Il Consiglio dei ministri ha approvato ieri il piano nazionale per la famiglia. Non era mai successo, prima. È la prima volta che il nostro Paese si dota di un piano organico che punta specificatamente sulla famiglia come soggetto di investimenti. Andrea Riccardi, il ministro che in questo governo ha appunto la delega per la Famiglia, era molto soddisfatto. Anche se di soldi concreti per gli investimenti, in realtà, non ce ne sono poi granché, fino ad ora. Ci sono 81 milioni che arrivano proprio dal ministero di Riccardi e serviranno per gli asili nido e per l’assistenza domiciliare agli anziani. E poi ci sono altri 730 milioni, sempre destinati ai nidi e all’assistenza degli anziani, ma questi soldi sono riservati soltanto a quattro regioni del Sud Italia (Puglia, Sicilia, Calabria, Campania) perché sono i fondi europei riallocati grazie al piano di azione di Fabrizio Barca, ministro per la Coesione.

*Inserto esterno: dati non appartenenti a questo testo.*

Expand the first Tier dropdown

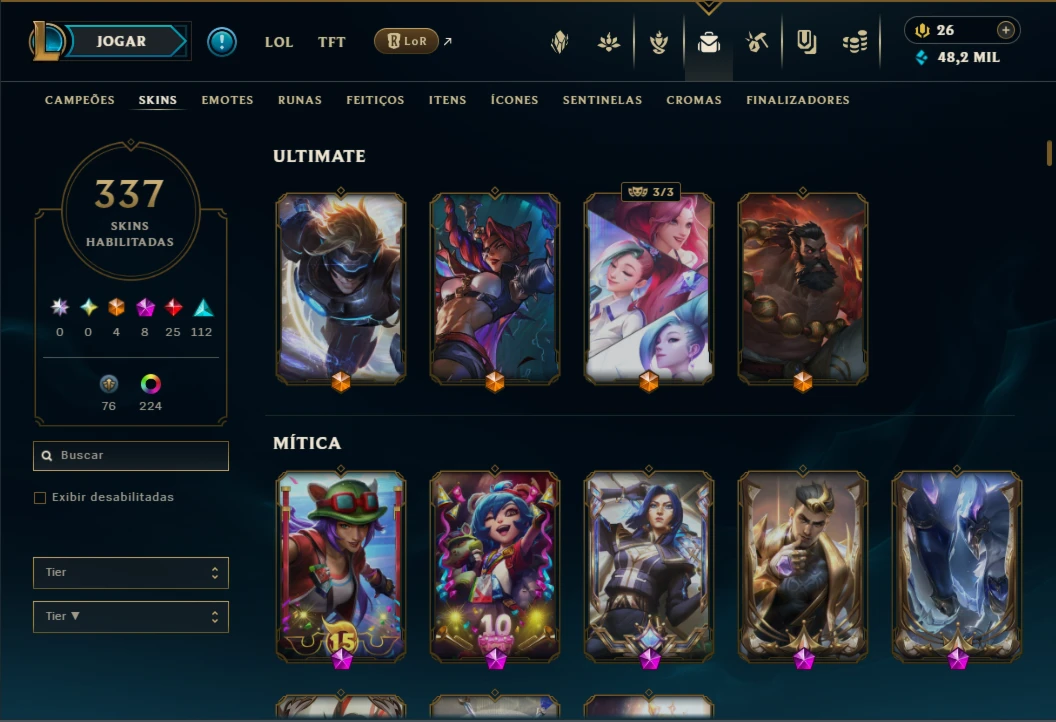click(131, 572)
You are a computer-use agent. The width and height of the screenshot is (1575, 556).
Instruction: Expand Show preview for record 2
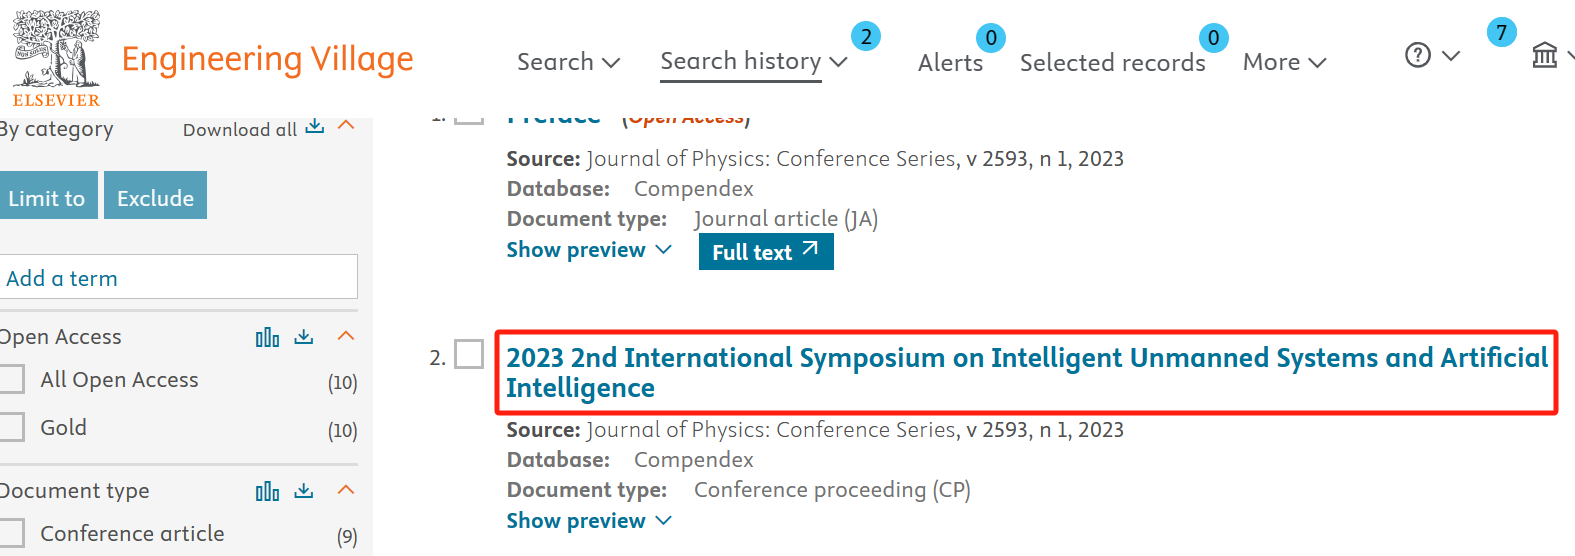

Sono tre le priorità fissate in questo piano approvato ieri: le famiglie con minori (in particolare quelle numerose); le famiglie con disabili o anziani non autosufficienti; le famiglie con disagi conclamati sia nella coppia, sia nelle relazioni genitori-figli. Ed è su queste linee guida che le quattro regioni coinvolte dal piano del ministro Barca si sono mosse: hanno distratto fondi europei da progetti rimasti soltanto sulla carta e li hanno spostati sugli asili nido (400 milioni in tutto) e sull’assistenza domiciliare agli anziani (330 milioni).
Questo è il concetto base del piano famiglia: le amministrazioni pubbliche (locali o centrali che siano) devono orientarsi sui criteri proposti nelle linee guida. Che spaziano dall’equità economica (fiscalità generale, tributi locali, revisione dell’Isee) alle politiche abitative, al lavoro di cura familiare, al privato sociale e reti associative familiari, ai sostegni alle famiglie immigrate, ai servizi consultoriali e di informazione, alle pari opportunità e conciliazione tra famiglia e lavoro.
«Questo piano è un traguardo importante perché ribadisce la centralità e l’importanza dell’istituto familiare», ha detto il ministro Riccardi. E ha aggiunto: «Il piano contiene le linee di indirizzo omogenee in materia di politiche familiari attraverso una strategia che supera la logica degli interventi disorganici e frammentari avuti sino ad oggi». La qualità degli interventi, va da sé, dipenderà dalla quantità di finanziamenti che si riuscirà a portare concretamente dentro questo piano, un plico di oltre trecento pagine che per molto tempo girava nelle stanze di Palazzo Chigi.
Ci avevano già provato il ministro del governo Prodi Rosi Bindi e, soprattutto, quello del governo Berlusconi Carlo Giovanardi. Ma la bozza del piano famiglia non era mai riuscita a superare lo scoglio della conferenza unificata Stato-Regioni. Ieri , invece, il via libera di Palazzo Chigi.
Adesso, però, bisognerà vedere se supererà lo scoglio dei sindacati. Severo e immediato è arrivato il giudizio della Cgil, per bocca del segretario confederale Vera Lamonica: «Questo piano è un manifesto ideologico e in più senza soldi. Per sussidiarietà familiare si intende che tutto il peso della cura andrebbe a carico della famiglia e cioè delle donne e si realizzerebbe un altro pesante arretramento nella responsabilità pubblica».
Ben più conciliante il giudizio dell’Ugl. «Il piano approvato oggi è uno strumento importante», ha detto Loretta Civili, responsabile per il Dipartimento della Famiglia. Ma poi ha aggiunto. «Aspettiamo comunque che il governo convochi i sindacati per l’attuazione concreta del piano».